— Text passage —
Project Proposal During IT Summit - Normalization of Space Mission Data Sets
See also Mission Data - Developments
I just posted about my work on Space Mission Data Sets (particularly Mission Parameters). Since I will be in San Francisco for the NASA IT Summit for nearly a week (Aug 15th-19th), and there are at least a few folks who will be there who have expressed interest in doing a hackathon of sorts, I thought I would at least throw my hat into the ring for a proposal of what we actually work on.
My proposal is to have folks work on writing code, importing data into tools like Excel or whatever they are familiar with to normalize sets of data in order to import it into a collaborative, crowdsourcing framework that I am working on. I list a couple of sources of this data below.
Much of this data is what I will call "lightly verified". Enthusiasts like those who run the sites listed below curate this information from multiple sources, but a few people can only do so much, especially since there have been over 4,800 orbital launches since Sputnik. The challenge is to somehow fill in each data set's gaps by correlating and overlaying the data.
So somehow we need a set of tools written in something like Python or Java while can pull all these data sets in, and do some simple coorelation among the Flight Missions and their parameters. Perhaps this could be done with some simple Bayesian analysis, root mean square, or something similar to that. The whole outcome here is to automatically approve data elements which are the same among 3-4 different data sets, and then report on ones which different data sets disagree.
Examples
Lets say that two data set say that the Voyager 2 spacecraft was launched on a August 22, 1977, but one says it was launched on August 21. Somehow we should be able to automatically set some thresholds and throw out the August 21 data point. Lets say that one data point says it was the "Voyager 2" spacecraft and one say "Voyager2". We should somehow be able to deduce that these are really the same spacecraft.
Software libraries & packages
I just did some simple Google searches in order to find some packages that we may be able to use to accomplish this task:
- http://code.google.com/p/google-refine/ - An open source package for dealing with "messy data" which is definately the state of this data, its an installed platform, which you then use as a service by uploading the data and then using the interface to parse and collapse the data. I have actually used this package a little in the past and it is pretty incredible.

Recorded data:
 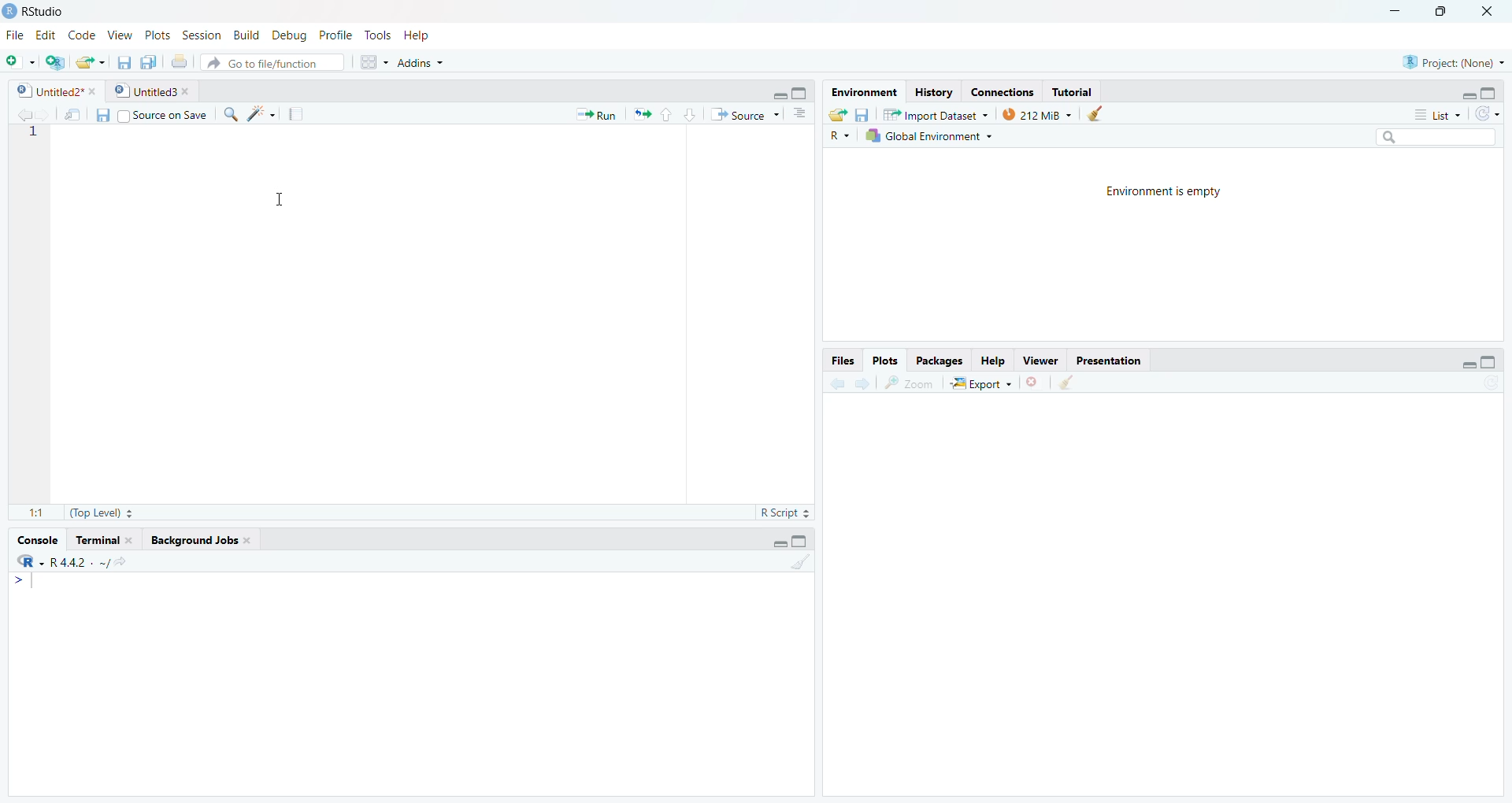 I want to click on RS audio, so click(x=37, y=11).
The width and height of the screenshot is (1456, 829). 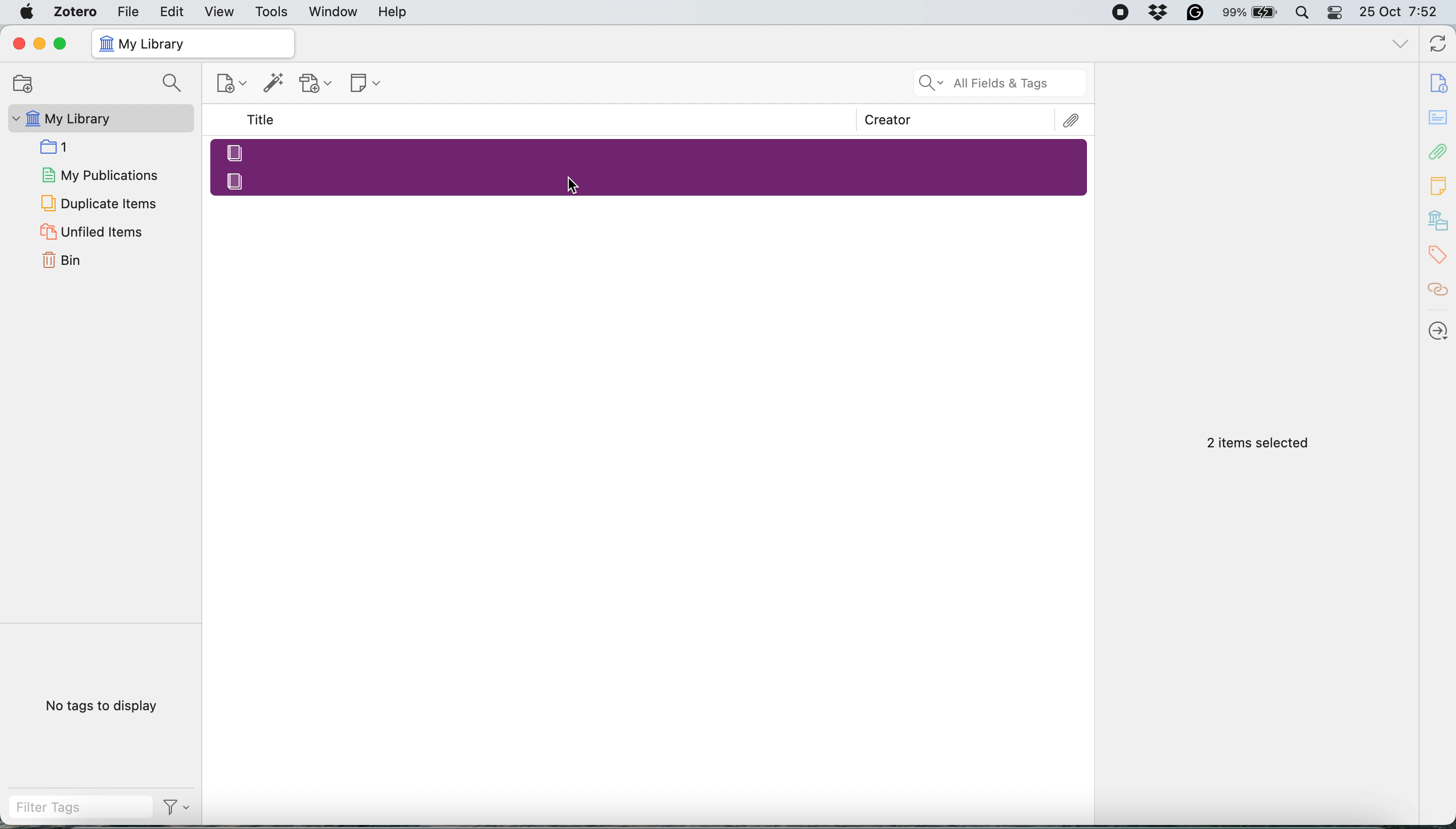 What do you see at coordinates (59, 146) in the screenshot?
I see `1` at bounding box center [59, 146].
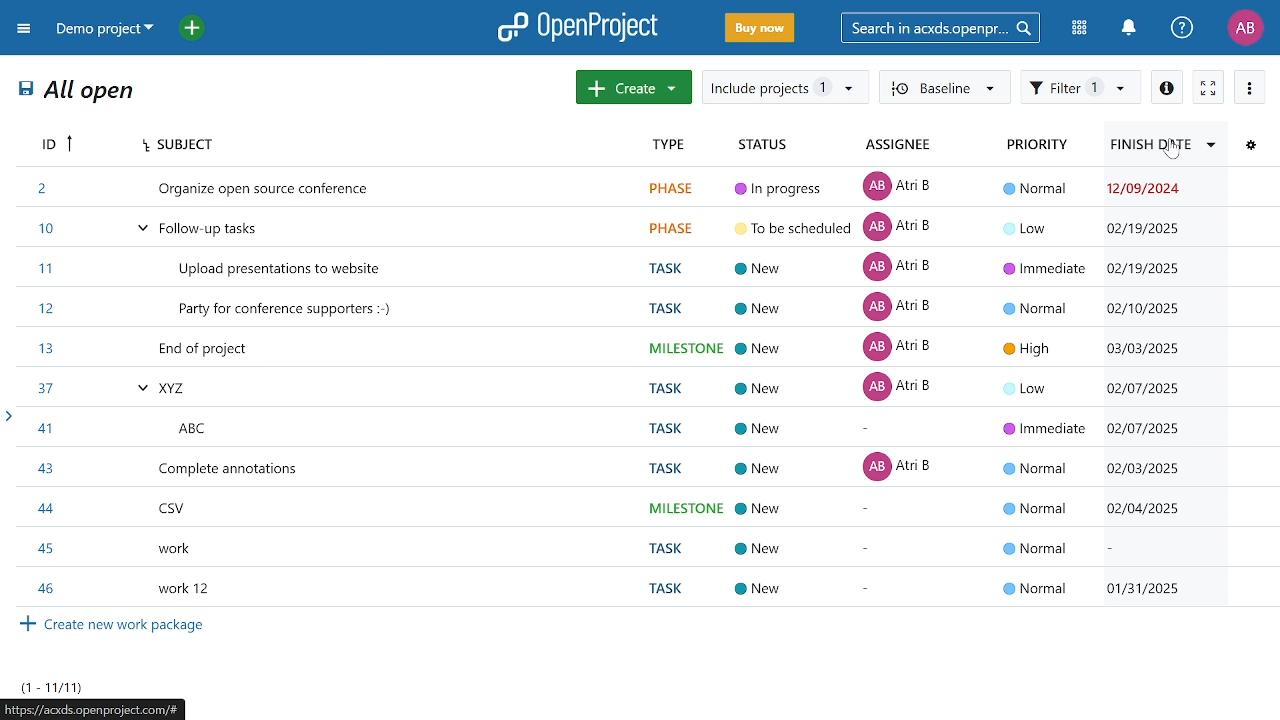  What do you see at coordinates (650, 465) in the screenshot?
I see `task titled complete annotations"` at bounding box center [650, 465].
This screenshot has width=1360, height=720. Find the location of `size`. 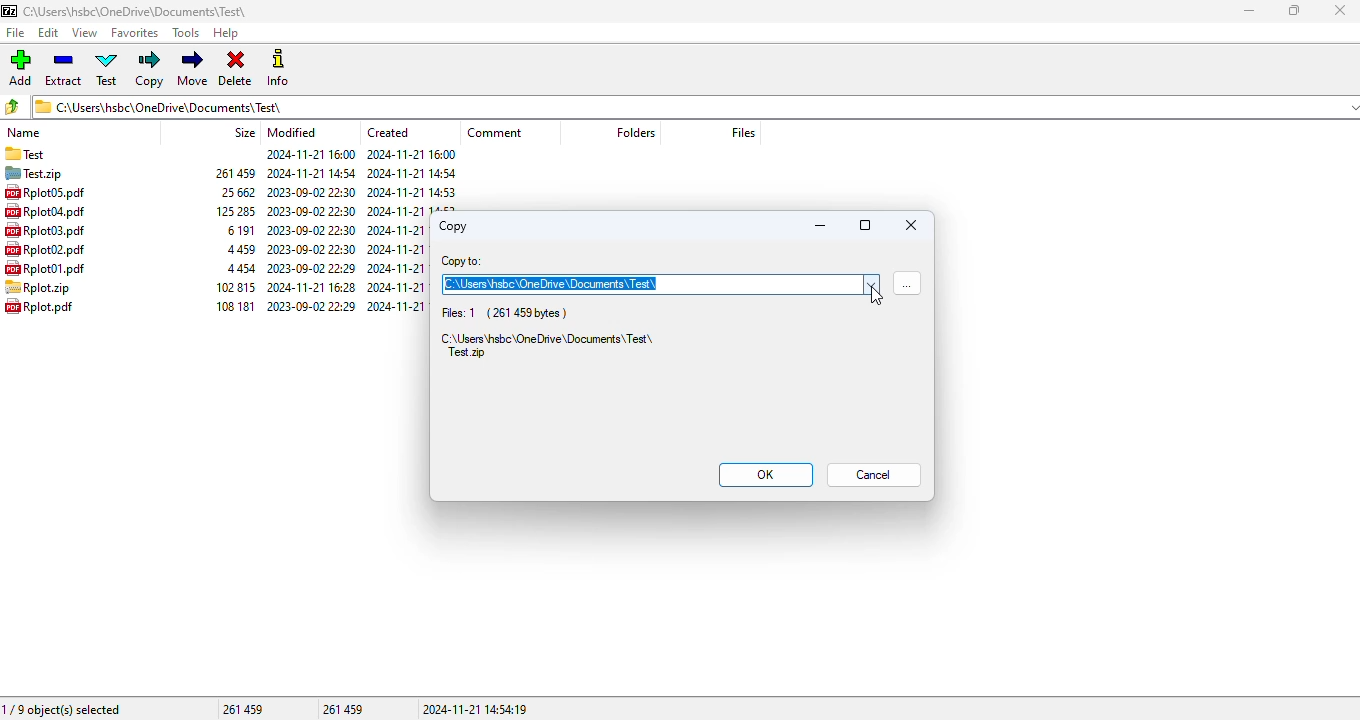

— Exercise brief —
Please print the passage of the mission data proposal that begins at the words "My proposal is" and stops after "this data below.", copying it exactly.

— Written response —
My proposal is to have folks work on writing code, importing data into tools like Excel or whatever they are familiar with to normalize sets of data in order to import it into a collaborative, crowdsourcing framework that I am working on. I list a couple of sources of this data below.